• EXERCISE INPUT
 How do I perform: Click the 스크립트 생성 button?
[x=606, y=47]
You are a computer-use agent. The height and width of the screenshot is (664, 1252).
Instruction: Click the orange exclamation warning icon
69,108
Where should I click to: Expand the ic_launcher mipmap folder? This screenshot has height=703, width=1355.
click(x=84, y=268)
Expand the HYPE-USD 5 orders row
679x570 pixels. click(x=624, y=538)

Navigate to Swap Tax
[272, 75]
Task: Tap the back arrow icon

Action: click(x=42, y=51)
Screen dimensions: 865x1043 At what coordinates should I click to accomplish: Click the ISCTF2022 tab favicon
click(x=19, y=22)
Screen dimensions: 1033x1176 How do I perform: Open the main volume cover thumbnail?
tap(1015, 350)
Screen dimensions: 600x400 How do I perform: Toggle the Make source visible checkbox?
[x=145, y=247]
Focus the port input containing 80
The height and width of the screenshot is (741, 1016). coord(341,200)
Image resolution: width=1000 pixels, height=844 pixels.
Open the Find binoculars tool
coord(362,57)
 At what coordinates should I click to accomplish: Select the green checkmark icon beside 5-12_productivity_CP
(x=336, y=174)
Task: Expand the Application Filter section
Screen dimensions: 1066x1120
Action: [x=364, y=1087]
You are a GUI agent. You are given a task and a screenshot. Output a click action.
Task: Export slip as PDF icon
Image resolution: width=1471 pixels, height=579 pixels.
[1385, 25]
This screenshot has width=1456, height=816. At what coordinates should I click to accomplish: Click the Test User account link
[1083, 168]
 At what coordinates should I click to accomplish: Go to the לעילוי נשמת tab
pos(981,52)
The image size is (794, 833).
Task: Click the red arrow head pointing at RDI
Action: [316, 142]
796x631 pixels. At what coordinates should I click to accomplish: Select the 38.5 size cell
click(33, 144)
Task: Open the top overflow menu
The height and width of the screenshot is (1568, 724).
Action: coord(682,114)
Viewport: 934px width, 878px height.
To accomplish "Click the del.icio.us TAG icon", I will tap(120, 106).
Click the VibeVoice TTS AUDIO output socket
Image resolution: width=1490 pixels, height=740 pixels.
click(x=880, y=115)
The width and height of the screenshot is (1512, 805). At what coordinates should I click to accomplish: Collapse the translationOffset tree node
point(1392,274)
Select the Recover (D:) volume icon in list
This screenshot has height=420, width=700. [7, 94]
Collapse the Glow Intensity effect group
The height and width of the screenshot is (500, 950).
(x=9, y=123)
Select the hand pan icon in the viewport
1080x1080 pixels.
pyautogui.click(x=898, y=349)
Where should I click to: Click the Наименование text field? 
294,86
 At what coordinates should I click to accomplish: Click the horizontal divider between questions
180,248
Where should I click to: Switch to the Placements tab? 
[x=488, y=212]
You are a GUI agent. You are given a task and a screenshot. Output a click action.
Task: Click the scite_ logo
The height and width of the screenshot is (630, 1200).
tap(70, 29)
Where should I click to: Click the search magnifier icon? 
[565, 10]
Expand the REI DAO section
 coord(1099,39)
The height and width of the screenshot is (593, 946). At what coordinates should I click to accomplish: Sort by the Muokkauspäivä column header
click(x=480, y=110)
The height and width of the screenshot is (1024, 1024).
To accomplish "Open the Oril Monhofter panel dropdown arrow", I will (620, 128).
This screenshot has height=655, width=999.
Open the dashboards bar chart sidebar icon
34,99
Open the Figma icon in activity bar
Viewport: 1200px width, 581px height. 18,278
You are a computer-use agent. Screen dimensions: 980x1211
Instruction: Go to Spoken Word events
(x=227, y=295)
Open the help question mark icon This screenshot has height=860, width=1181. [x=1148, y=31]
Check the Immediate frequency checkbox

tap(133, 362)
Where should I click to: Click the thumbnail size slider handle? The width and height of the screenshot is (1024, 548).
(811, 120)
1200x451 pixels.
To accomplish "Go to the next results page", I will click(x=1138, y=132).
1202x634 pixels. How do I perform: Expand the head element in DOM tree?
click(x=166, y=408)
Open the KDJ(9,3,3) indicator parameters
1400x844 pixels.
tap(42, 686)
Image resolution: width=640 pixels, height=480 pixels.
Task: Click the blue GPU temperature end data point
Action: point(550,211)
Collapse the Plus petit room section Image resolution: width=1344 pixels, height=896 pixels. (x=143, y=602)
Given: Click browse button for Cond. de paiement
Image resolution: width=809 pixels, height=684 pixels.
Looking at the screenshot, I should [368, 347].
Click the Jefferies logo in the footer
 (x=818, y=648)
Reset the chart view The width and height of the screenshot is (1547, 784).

• AIM OF THE EXERCISE
All of the records should be repeated precisely as written.

• ANSWER TO THIS PROBLEM
 How do I perform: Click the 스크립트 생성 button?
[x=606, y=47]
You are a computer-use agent. The height and width of the screenshot is (664, 1252).
Instruction: Click the orange exclamation warning icon
69,108
Where should I click to: Expand the ic_launcher mipmap folder? This screenshot has height=703, width=1355.
click(x=84, y=268)
Expand the HYPE-USD 5 orders row
679x570 pixels. click(x=624, y=538)

Navigate to Swap Tax
[272, 75]
Task: Tap the back arrow icon

Action: click(x=42, y=51)
Screen dimensions: 865x1043 At what coordinates should I click to accomplish: Click the ISCTF2022 tab favicon
click(x=19, y=22)
Screen dimensions: 1033x1176 How do I perform: Open the main volume cover thumbnail?
tap(1015, 350)
Screen dimensions: 600x400 How do I perform: Toggle the Make source visible checkbox?
[x=145, y=247]
Focus the port input containing 80
The height and width of the screenshot is (741, 1016). coord(341,200)
Image resolution: width=1000 pixels, height=844 pixels.
Open the Find binoculars tool
coord(362,57)
 At what coordinates should I click to accomplish: Select the green checkmark icon beside 5-12_productivity_CP
(x=336, y=174)
Task: Expand the Application Filter section
Screen dimensions: 1066x1120
Action: [x=364, y=1087]
You are a GUI agent. You are given a task and a screenshot. Output a click action.
Task: Export slip as PDF icon
Image resolution: width=1471 pixels, height=579 pixels.
[1385, 25]
This screenshot has width=1456, height=816. At what coordinates should I click to accomplish: Click the Test User account link
[1083, 168]
 At what coordinates should I click to accomplish: Go to the לעילוי נשמת tab
pos(981,52)
The image size is (794, 833).
Task: Click the red arrow head pointing at RDI
Action: [316, 142]
796x631 pixels. At what coordinates should I click to accomplish: Select the 38.5 size cell
click(33, 144)
Task: Open the top overflow menu
The height and width of the screenshot is (1568, 724).
Action: coord(682,114)
Viewport: 934px width, 878px height.
To accomplish "Click the del.icio.us TAG icon", I will tap(120, 106).
Click the VibeVoice TTS AUDIO output socket
Image resolution: width=1490 pixels, height=740 pixels.
click(x=880, y=115)
The width and height of the screenshot is (1512, 805). At what coordinates should I click to accomplish: Collapse the translationOffset tree node
point(1392,274)
Select the Recover (D:) volume icon in list
This screenshot has height=420, width=700. [7, 94]
Collapse the Glow Intensity effect group
The height and width of the screenshot is (500, 950).
(x=9, y=123)
Select the hand pan icon in the viewport
1080x1080 pixels.
pyautogui.click(x=898, y=349)
Where should I click to: Click the Наименование text field? 
294,86
 At what coordinates should I click to accomplish: Click the horizontal divider between questions
180,248
Where should I click to: Switch to the Placements tab? 
[x=488, y=212]
You are a GUI agent. You are given a task and a screenshot. Output a click action.
Task: Click the scite_ logo
The height and width of the screenshot is (630, 1200).
tap(70, 29)
Where should I click to: Click the search magnifier icon? 
[565, 10]
Expand the REI DAO section
 coord(1099,39)
The height and width of the screenshot is (593, 946). At what coordinates should I click to accomplish: Sort by the Muokkauspäivä column header
click(x=480, y=110)
The height and width of the screenshot is (1024, 1024).
To accomplish "Open the Oril Monhofter panel dropdown arrow", I will (620, 128).
This screenshot has height=655, width=999.
Open the dashboards bar chart sidebar icon
34,99
Open the Figma icon in activity bar
Viewport: 1200px width, 581px height. 18,278
You are a computer-use agent. Screen dimensions: 980x1211
Instruction: Go to Spoken Word events
(x=227, y=295)
Open the help question mark icon This screenshot has height=860, width=1181. [x=1148, y=31]
Check the Immediate frequency checkbox

tap(133, 362)
Where should I click to: Click the thumbnail size slider handle? The width and height of the screenshot is (1024, 548).
(811, 120)
1200x451 pixels.
To accomplish "Go to the next results page", I will click(x=1138, y=132).
1202x634 pixels. How do I perform: Expand the head element in DOM tree?
click(x=166, y=408)
Open the KDJ(9,3,3) indicator parameters
1400x844 pixels.
tap(42, 686)
Image resolution: width=640 pixels, height=480 pixels.
Task: Click the blue GPU temperature end data point
Action: point(550,211)
Collapse the Plus petit room section Image resolution: width=1344 pixels, height=896 pixels. (x=143, y=602)
Given: Click browse button for Cond. de paiement
Image resolution: width=809 pixels, height=684 pixels.
Looking at the screenshot, I should [368, 347].
Click the Jefferies logo in the footer
 (x=818, y=648)
Reset the chart view The width and height of the screenshot is (1547, 784).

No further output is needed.